A screen shot of John Mayer's Twitter avatar on June 24.

For those of you living under a rock, a lot of people have put a green tint over their Twitter profile pictures to represent their support of the ongoing protests in Iran (for the people who lost the disputed election). I found John Mayer’s Twitter avatar unique because it was honest: He doesn’t know that much about the situation. I don’t know much about the situation, either, save for the fact that I oppose people being gunned down in the streets for speaking and demonstrating freely.

It was with that lack of knowledge that I didn’t even think about tinting my picture green (full disclosure: I did, however, switch my time zone to Tehran to help “hide” Iranian Twitter users from being tracked down based on their location).

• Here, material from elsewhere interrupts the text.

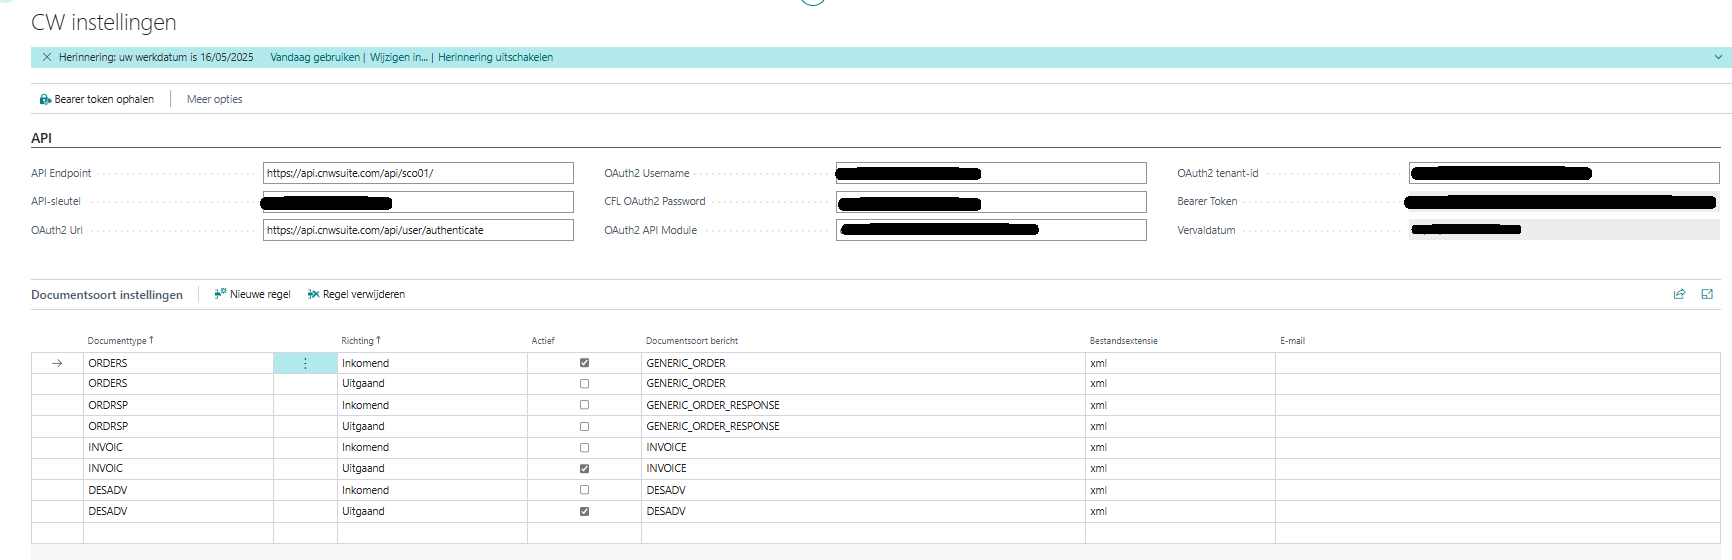1732x560 pixels.
Task: Enable Actief for ORDRSP Inkomend
Action: pyautogui.click(x=584, y=405)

It just seemed like something you don’t do, to me. It seemed like a Twitter fashion statement. Remember that kid in high school who said he liked some semi-obscure band, but really only knew one or two of their popular songs? Or you know those people who show up to baseball games wearing Yankees caps just because they win all the time and they’re the only team non-baseball fans seem to know about? It was like that, only on a much (obvioulsy) higher level.

When pressed about it, though, I have to confess that there’s really nothing wrong with tinting your Twitter picture green. (I don’t know if I have to point out that I was only talking about “some people” (and I don’t even have specific people in mind), but I guess I just did to be clear.) Even if there was, I certainly wouldn’t be the enforcer when it came to wrist-slaps.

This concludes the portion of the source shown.